# YOUR INSTRUCTIONS
Can you quote the material below word for word, starting at the line that contains "Click the copy link icon beside Share" and running through the end of the material? Leave the pictures out of your answer.

═══ DATASET RECORDS

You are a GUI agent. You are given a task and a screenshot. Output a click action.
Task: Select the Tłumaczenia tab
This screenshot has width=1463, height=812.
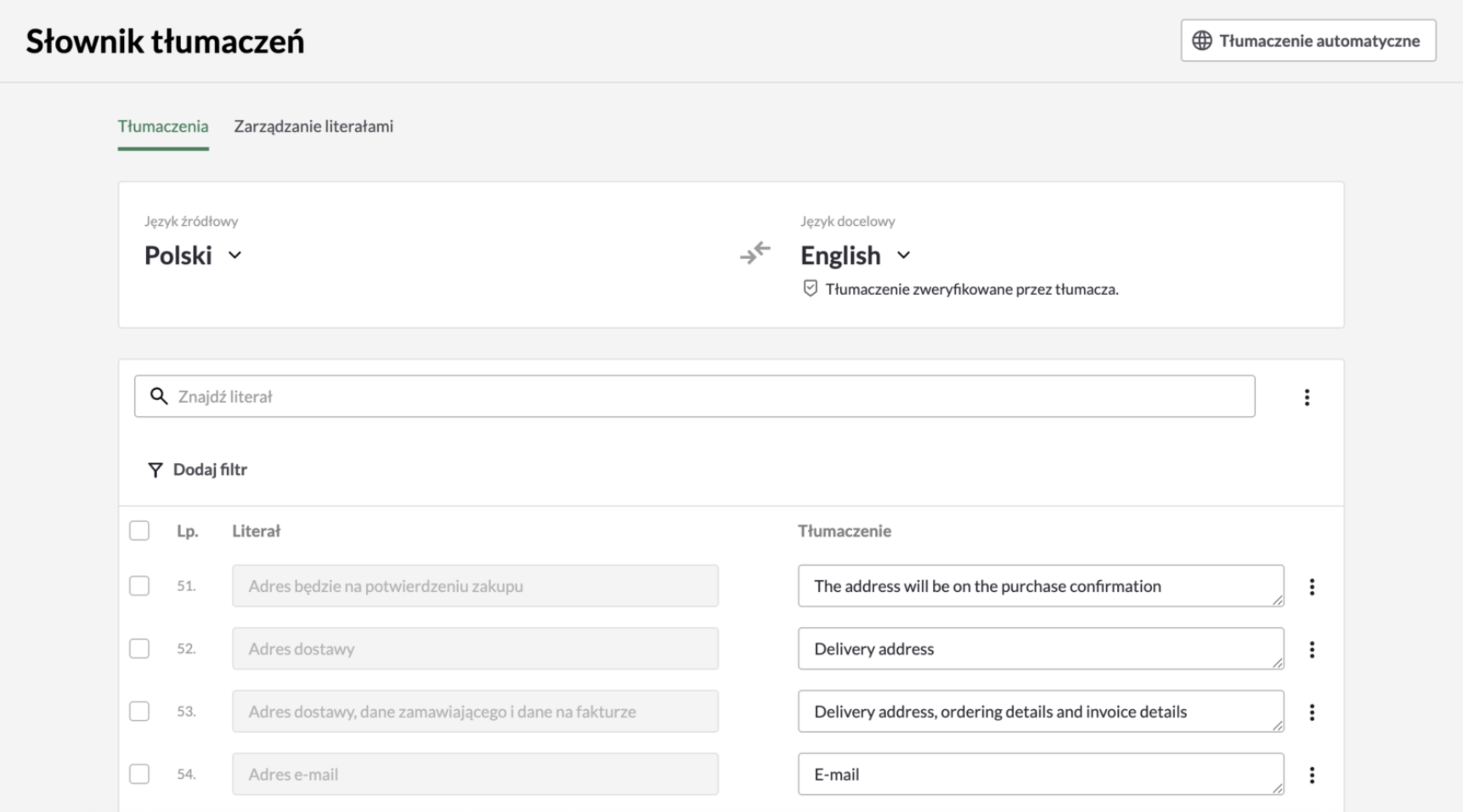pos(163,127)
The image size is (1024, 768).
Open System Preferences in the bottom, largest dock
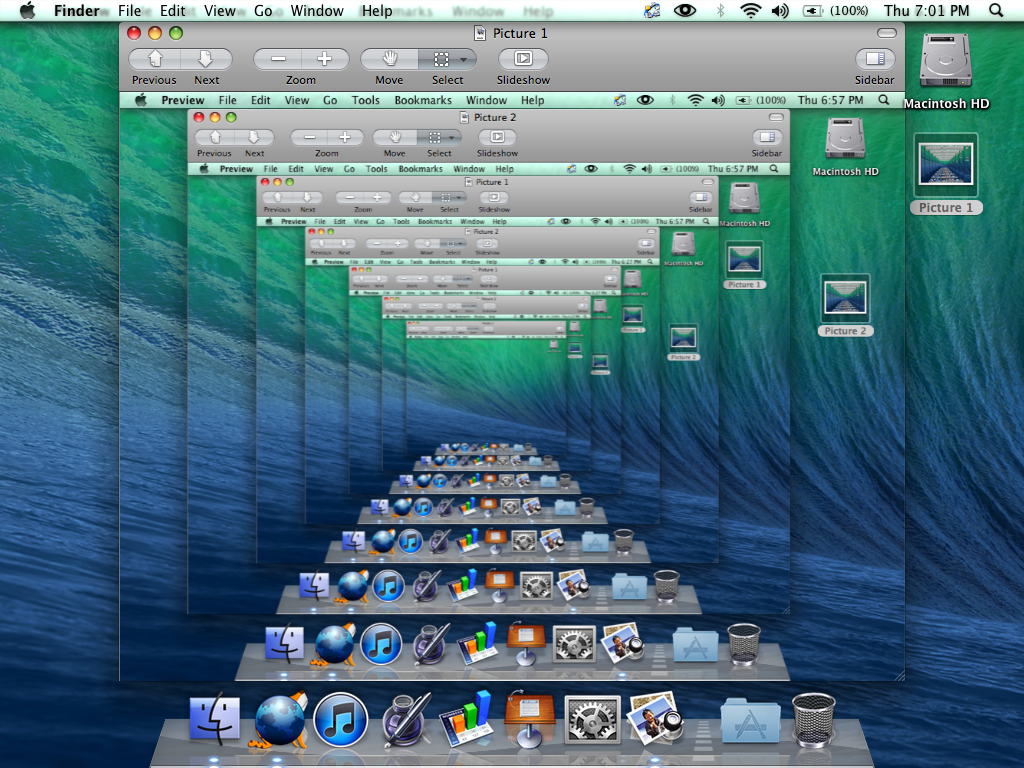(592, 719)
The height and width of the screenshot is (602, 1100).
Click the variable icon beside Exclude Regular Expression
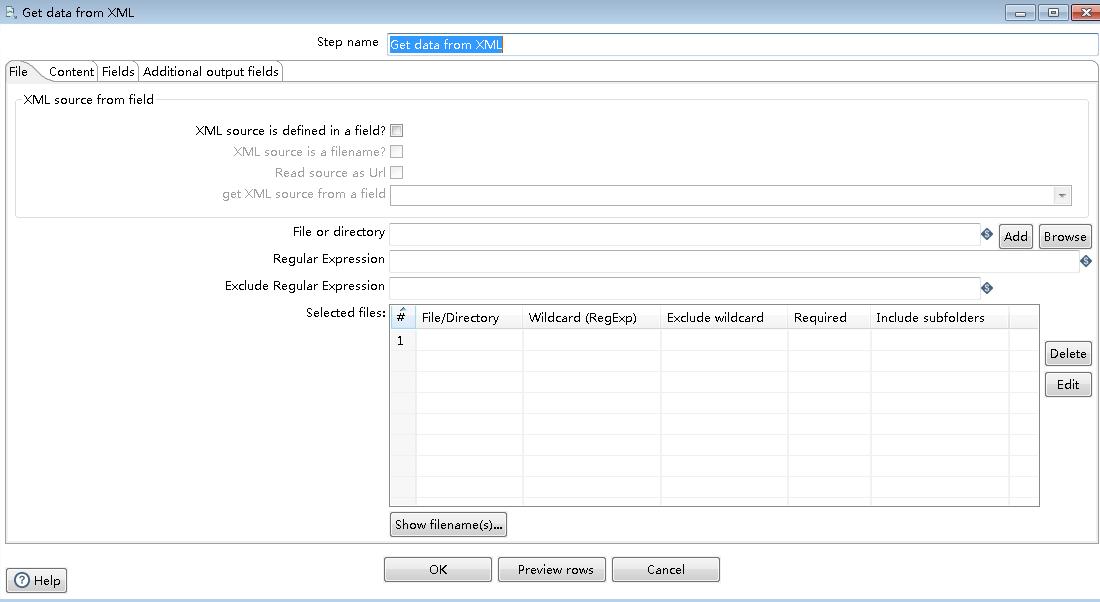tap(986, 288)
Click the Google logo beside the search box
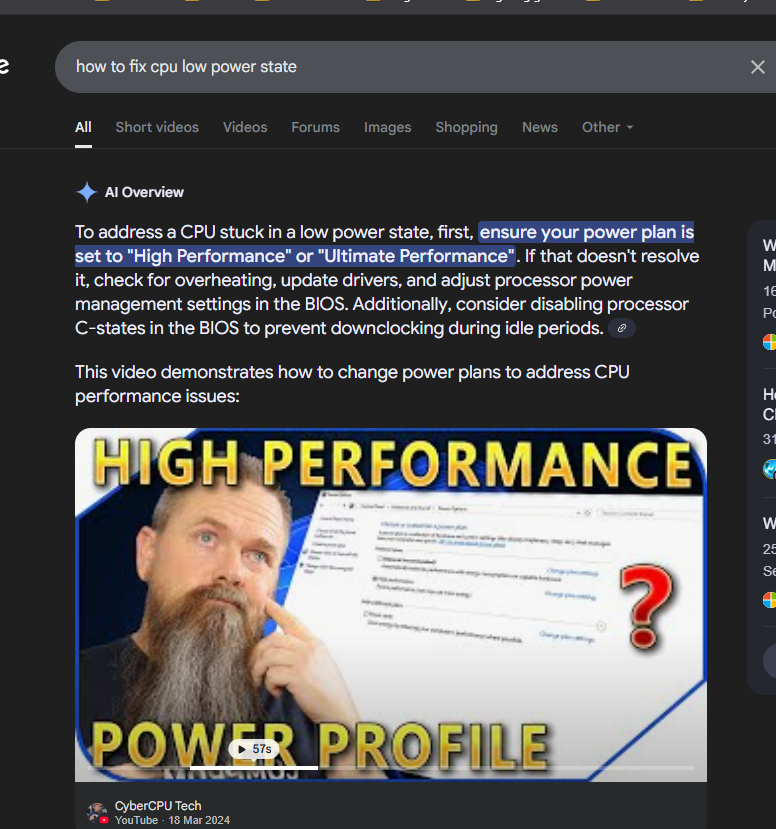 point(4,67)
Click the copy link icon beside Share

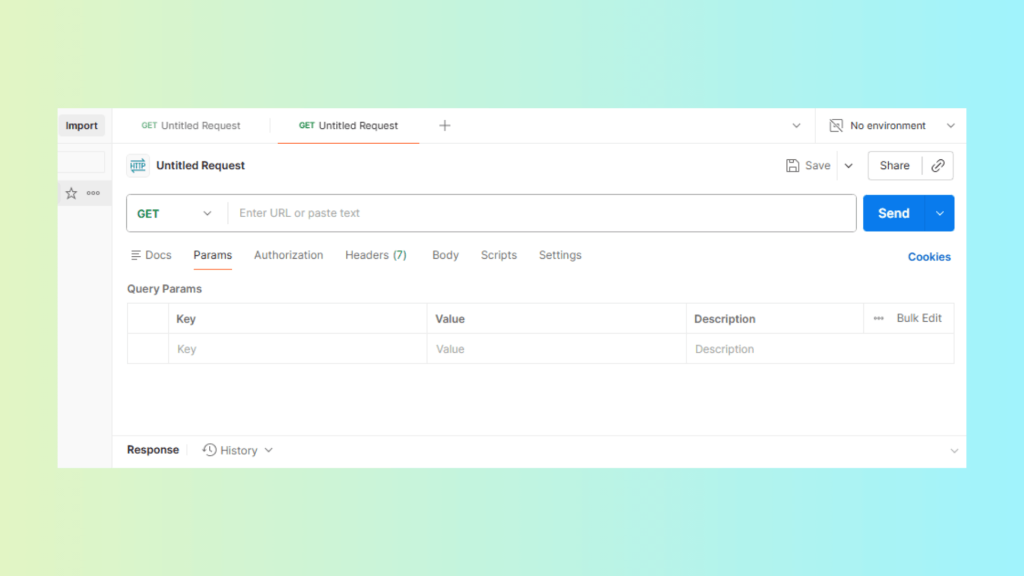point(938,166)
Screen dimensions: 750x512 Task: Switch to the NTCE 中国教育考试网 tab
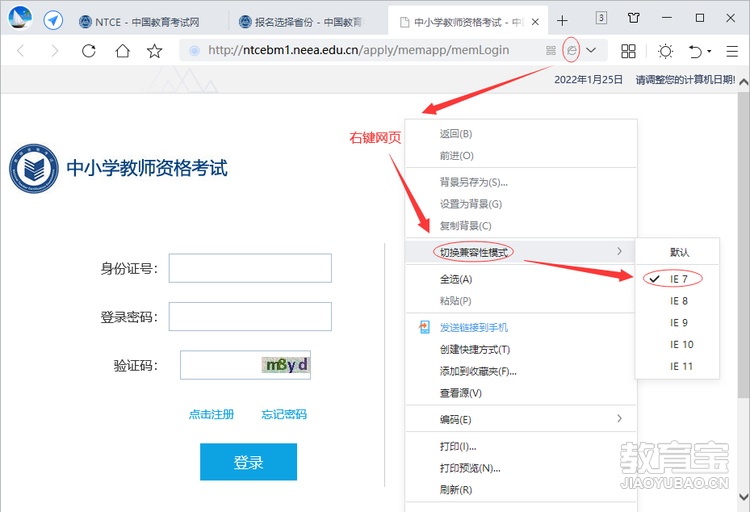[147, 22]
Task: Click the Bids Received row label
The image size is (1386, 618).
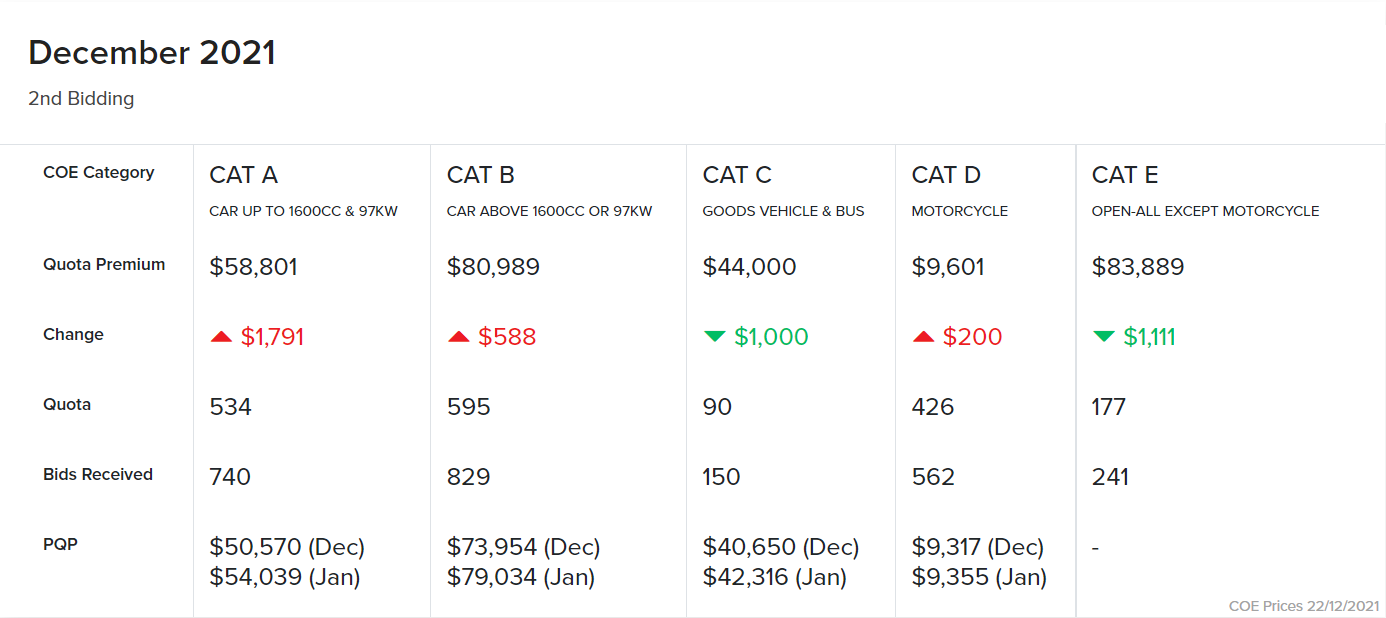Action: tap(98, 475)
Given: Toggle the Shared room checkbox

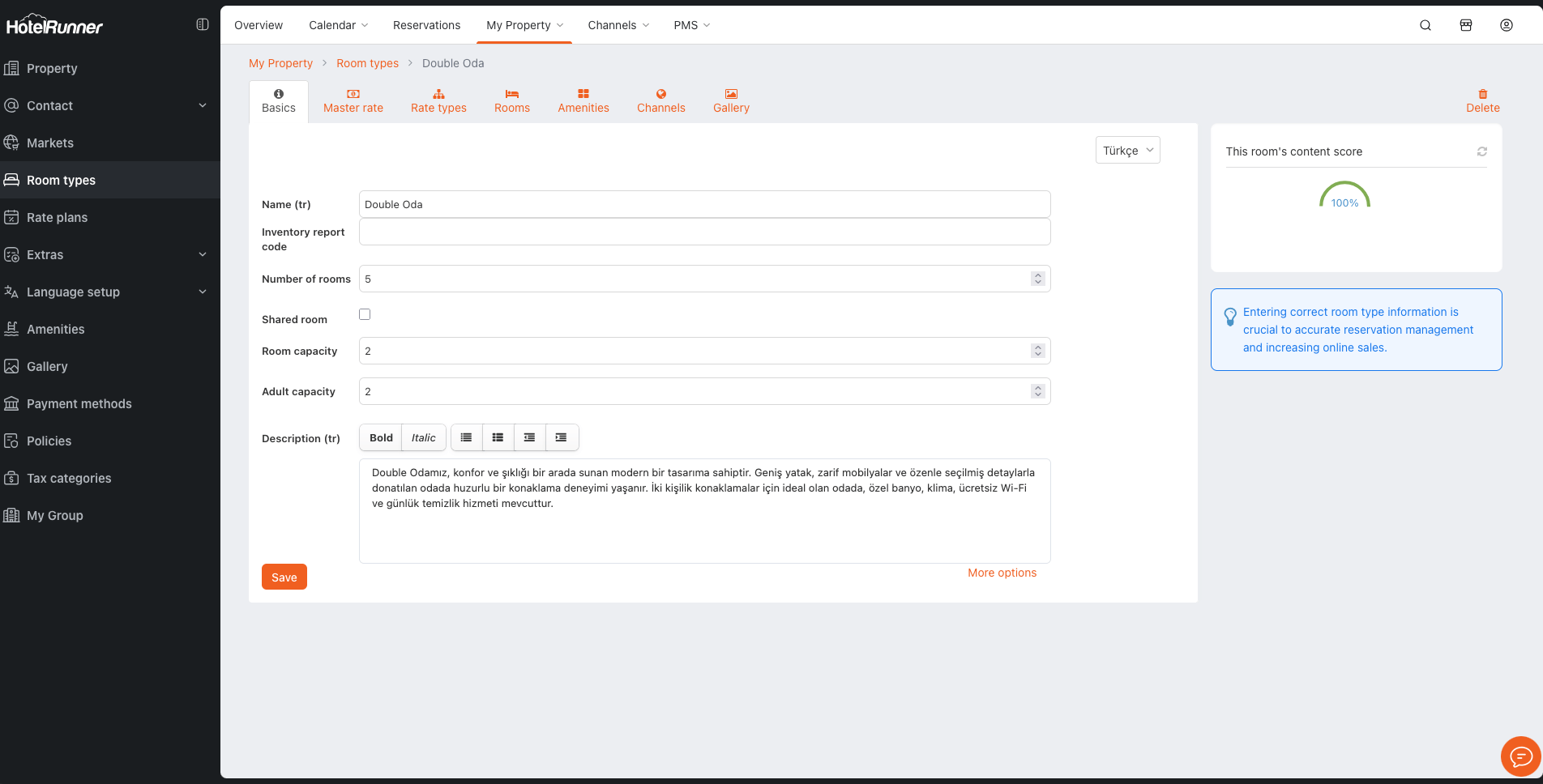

══════

# EXERCISE OUTPUT
Click the copy link icon beside Share

point(938,166)
Screen dimensions: 750x512 Task: Switch to the NTCE 中国教育考试网 tab
[147, 22]
Task: Click the Bids Received row label
The image size is (1386, 618).
Action: tap(98, 475)
Given: Toggle the Shared room checkbox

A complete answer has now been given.